Por outro lado, são conhecidos os efeitos de soluções de NaCl na degradação das
propriedades do GFRP. Os danos produzidos podem resultar de lixiviação das
fibras e formação de micro-fissuras [24]. O enfraquecimento da matriz ocorre
por plasticização e, embora este dano pareça ser reversível, a exposição
constante provoca danos irreversíveis através de hidrólise [25, 26]. Além
disso, a integridade estrutural e o desempenho do GFRP são fortemente
dependentes da estabilidade da ligação fibra/matriz. A difusão de moléculas
causa expansões volumétricas e provoca tensões diferenciais na interface fibra/
matriz [27].
Devido à penetração de solução ocorrer apenas pelo exterior, seria previsível
que a utilização de duas camadas quando comparadas com um confinamento com uma
camada diminuísse a permeabilidade do confinamento e que este mantivesse as
suas características barreira intactas durante um maior período de tempo.

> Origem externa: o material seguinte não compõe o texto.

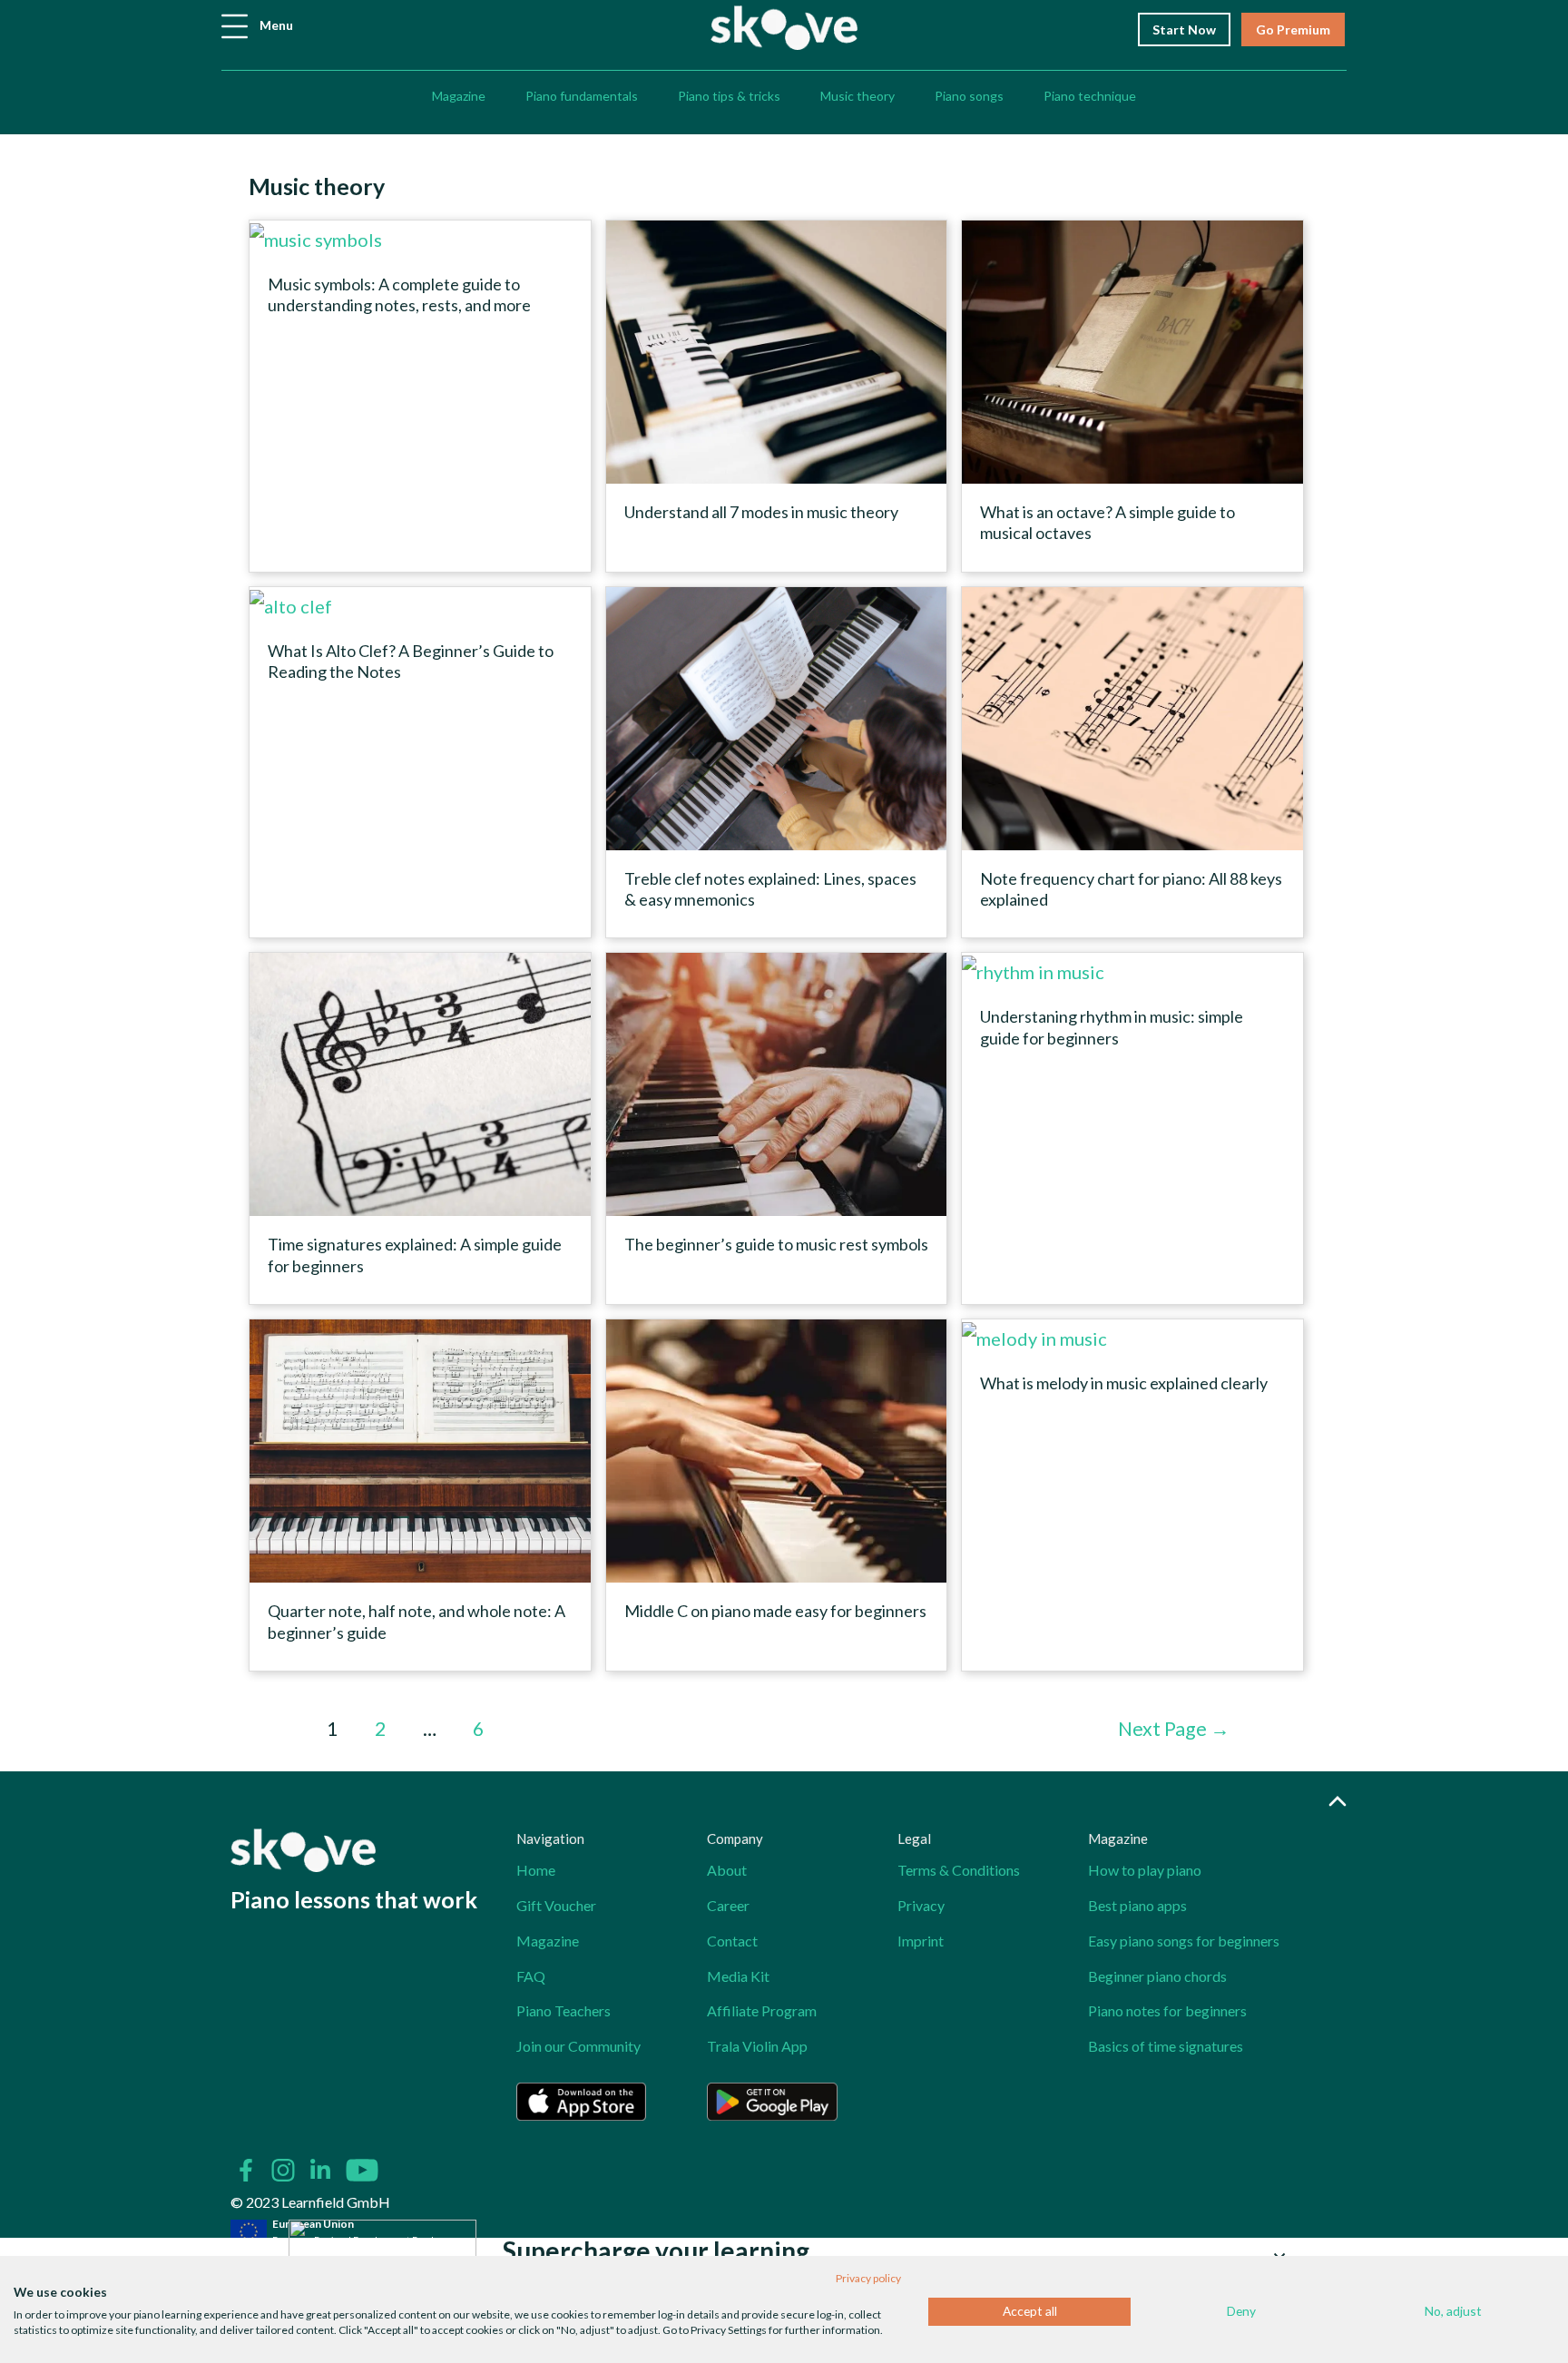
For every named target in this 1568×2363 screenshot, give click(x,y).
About (727, 1869)
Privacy (921, 1905)
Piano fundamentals (581, 95)
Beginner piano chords (1157, 1976)
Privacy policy (868, 2278)
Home (535, 1869)
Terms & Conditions (958, 1869)
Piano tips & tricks (729, 95)
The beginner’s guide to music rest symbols (776, 1244)
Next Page (1174, 1728)
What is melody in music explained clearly (1124, 1383)
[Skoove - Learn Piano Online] (784, 24)
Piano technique (1090, 95)
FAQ (530, 1976)
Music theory (857, 95)
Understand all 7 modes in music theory (761, 512)
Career (728, 1905)
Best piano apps (1137, 1905)
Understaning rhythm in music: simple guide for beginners (1111, 1026)
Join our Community (578, 2045)
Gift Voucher (556, 1905)
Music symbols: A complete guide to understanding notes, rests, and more (399, 294)
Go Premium (1293, 29)
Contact (732, 1940)
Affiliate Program (762, 2010)
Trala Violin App (757, 2045)
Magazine (458, 95)
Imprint (920, 1940)
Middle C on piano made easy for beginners (775, 1611)
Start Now (1184, 29)
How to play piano (1144, 1869)
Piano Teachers (563, 2010)
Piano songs (969, 95)
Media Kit (738, 1976)
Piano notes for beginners (1167, 2010)
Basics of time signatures (1165, 2045)
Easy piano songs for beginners (1183, 1940)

Contudo, Khoe et al. (2010) [28] afirma que laminados apenas com uma camada são
menos permeáveis do que sistemas com duas camadas.
Alguns autores [21] referem que todos os provetes de betão confinados com uma
camada de GFRP sofreram uma significante diminuição de resistividade nos
primeiros 300 dias de contaminação. Isto indica que o GFRP perdeu o seu efeito
barreira durante este período de tempo. Este efeito revela-se mais sensível a
pequenas variações e imperfeições inerentes à aplicação de GFRP por wet-lay up,
do que à reduzida permeabilidade natural do material. Também a durabilidade do
GFRP é um dos fatores principais na eficaz redução de penetração de cloretos e
na redução da probabilidade de corrosão das armaduras.
Na tabela_1 apresentam-se alguns dos resultados experimentais obtidos através
dos ajustes aos dados experimentais.
Após nove dias de imersão, os provetes com GFRP apresentam um comportamento
tipicamente passivo com declives determinados no diagrama de log |Z| superiores
a 0,8. Os provetes não confinados apresentam declives inferiores e valores de
Rtc característicos de um estado de corrosão ativo.
Com o evoluir do tempo de imersão, os dois tipos de provetes sem GFRP
apresentam valores de Rtc semelhantes e com uma velocidade de corrosão
ligeiramente variável ao longo do tempo.
Esta diferença poderá ser explicada pela variação de temperatura e humidade no
ambiente ao longo das estações do ano, o que provocou diferentes comportamentos
na absorção de água por capilaridade na parte emersa dos provetes.
Através dos declives é possível constatar que o confinamento provocou uma
manutenção do estado passivo, com declives sempre superiores a 0,8 até ao final
dos ensaios.
4. CONCLUSÕES
Os provetes sem GFRP sofreram uma rápida saturação e por este motivo os varões
de aço revelaram-se ativos numa fase precoce da investigação. Com o
desenvolvimento dos ensaios esta corrosão intensificou-se.
Pela evolução da resistividade concluiu-se que os provetes confinados se
mantiveram num estado seco e que os processos de hidratação prosseguiram a uma
taxa elevada. Os varões mantiveram- -se num estado passivo durante os 300 dias
de ensaio. O confinamento revelou reduzida permeabilidade à penetração de
solução e atuou como uma barreira física. Quando comparados com a utilização de
uma camada, verificou-se que a utilização de duas camadas é mais eficaz na
prevenção de penetração de cloretos.
Imperfeições na fase de aplicação de GFRP e a sua degradação por ataque através
de uma solução salina são dois aspetos de grande importância na eficiência de
redução da probabilidade de corrosão.